Does anyone know how to Create an Unburst finish?  Not a Sunburst


----------



## Morkolo (Dec 9, 2010)

What do you mean by unburst, I've never heard of it before?


----------



## ajcoholic (Feb 5, 2006)

Isn't an "unburst" just a very faded sunburst? Like what many late 50's Les Paul's look like that are faded and look yellow with maybe some remnant of a sunburst? Basically a yellowy-amber base coat, and maybe a slightly brown/reddish tint around the perimeter.

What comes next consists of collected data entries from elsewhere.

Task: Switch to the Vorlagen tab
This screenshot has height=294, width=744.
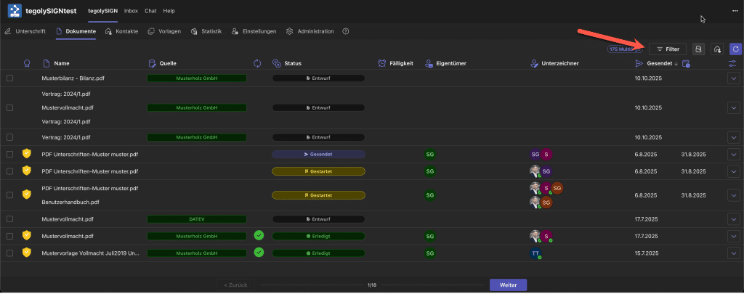Action: 164,32
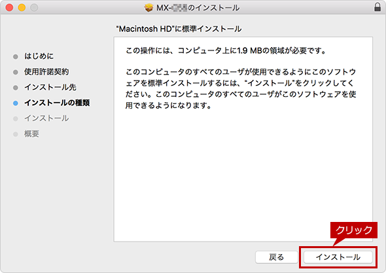Click the gray bullet beside 使用許諾契約
The image size is (386, 273).
[16, 72]
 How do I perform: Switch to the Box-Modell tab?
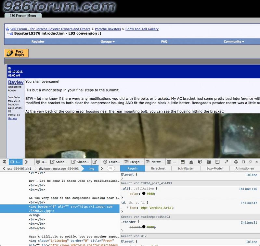(215, 168)
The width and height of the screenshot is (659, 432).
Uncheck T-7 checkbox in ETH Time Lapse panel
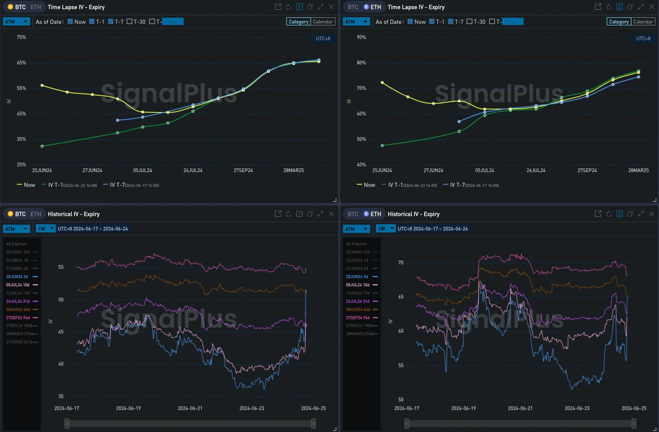click(x=451, y=22)
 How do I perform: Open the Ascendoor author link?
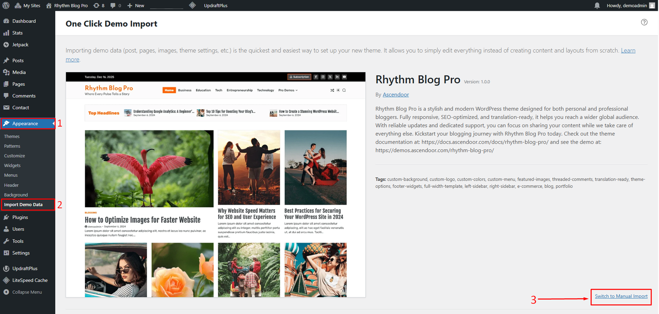coord(395,94)
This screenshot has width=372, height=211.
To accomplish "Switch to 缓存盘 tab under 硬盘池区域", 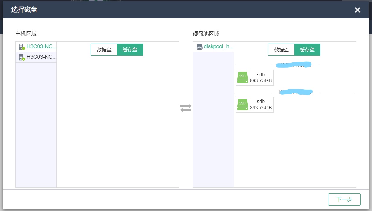I will click(x=307, y=50).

But mainly a pretty uniform amber/yellow tint.

AJC


----------



## Slash'sSnakepit (Aug 23, 2010)

Thanks aj thats exactly what I ment.  The Les Paul I am making is gonna have an unburst but I wasn't sure how to make it. haha


----------



## ajcoholic (Feb 5, 2006)

I would do it like this (based on quite a bit of finishing experience)...

Bye some NGR stain (assuming you are using a solvent based finish), get yellow and either a medium brown or reddish brown, etc.

Spray a light coat of yellow on the bare wood. After sealing a few coats, I then mix some of the NGR (which is an alcohol based dye stain) into the finish and start spraying the tinted coats. You can mix in some of the brown or red/brown into the yellow to give an amber or orangy tint. Experiment on some scrap before committing to the guitar top.

After you have achieved your desired color, then continue with the clear coats.

You can also do the same with water based finishes however the analine dyes are dissolved into water I think, instead of alcohol - not 100% sure as I use strictly solvent based finishes like lacquer and urethanes.

AJC


----------



## Robert1950 (Jan 21, 2006)

You mean like the Peter Green / Gary Moore '59 LP?


----------



## Slash'sSnakepit (Aug 23, 2010)

AJ your my hero  Yeah thats what I mean Robert


----------



## Morkolo (Dec 9, 2010)

Slash'sSnakepit said:


> AJ your my hero  Yeah thats what I mean Robert


Now I understand why you want it, it's classic and unique all at the same time.


----------



## Slash'sSnakepit (Aug 23, 2010)

It looks so beautiful I can't wait to see that on my Les Paul


----------